Bottom Line Final Comments: The Instigators opened in “select theaters” on August 2, 2024 (so “select” I can find no box-office info on it, nor does it seem to be playing anywhere in my area), then became available for streaming one week later, free to Apple TV+ subscribers (although you can try the platform for free for a week, then sign up for $9.99 monthly if you wish).  You’re not going to get much encouragement from the OCCU, though, as the Rotten Tomatoes positive reviews are a meager 41%, the Metacritic average score is surprisingly a bit higher at 48%, so maybe you’d like to hear from someone not even as enthused as Mr. LaSalle.  How about Robert Daniels at RogerEbert.com, whose MC score is a flat 0: This Apple TV heist flick is underwritten, dreary, tedious, inert, and without any stakes. I almost hesitate to write too much about it because this soulless dreck feels so unworthy of adding blemishes to the white page. […] Despite the stacked cast, the premise is thin. [¶] ‘The Instigators’ commits the unconscionable sin of somehow underusing every one of its actors. […] The film contradicts itself, takes little interest in its characters, and appears to only desire to provide its audience a stiff nap. 'The Instigators' arouses no memorable scenes, feelings, jokes or profundity.

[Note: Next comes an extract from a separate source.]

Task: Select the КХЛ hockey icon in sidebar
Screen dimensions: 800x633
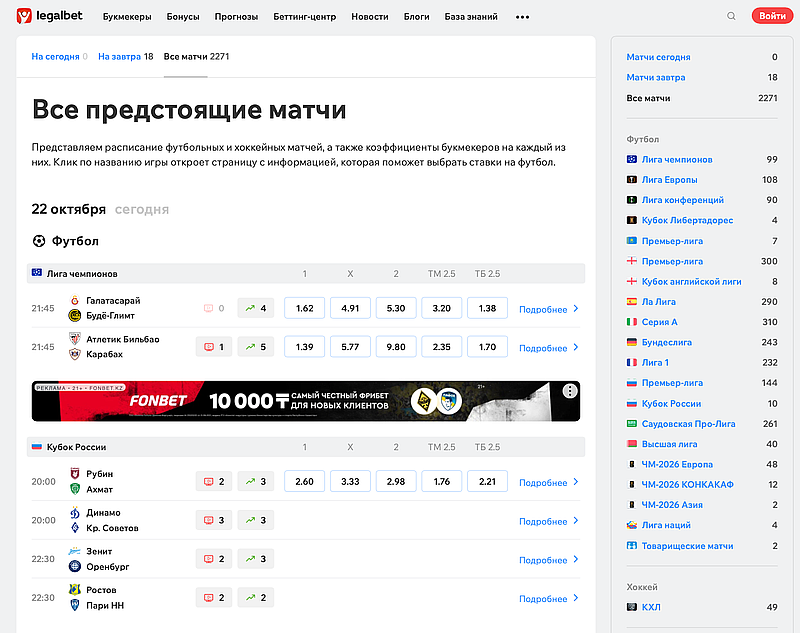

At most, it’s a collection of moving images.”  Damn!


 But, you can please some of the people some of the time, like Collider’s Tania Hussain whose MC score soared up to 80% (the bold words in this quote are hers) […] the Apple TV+ production expertly blends the perfect mix of humor and action with some complex nuances for an entry that is one of the year’s most surprising comedies. […] But even when it gets messy, Liman manages to maintain a steady, smart pace and coherent narrative. The director, who steered Damon more than two decades ago on The Bourne Identity, creates a new world for the actor that never once feels redundant. As a true underdog story that is disarmingly tender, The Instigators might not keep you on the edge of your seat, but it does operate as an exciting action-packed heist with pitch-black comedy you’ll sincerely come to love. […] it is a smart and punchy heist buddy comedy that knows exactly how to keep it light without ever losing its bite. Thanks to a witty script and a charming cast led by Damon and Affleck, The Instigators is a fun heist film with heart that blends the right dose of humor, action, and emotion for a comedy you can watch again and again.”  Or ... a big maybe not!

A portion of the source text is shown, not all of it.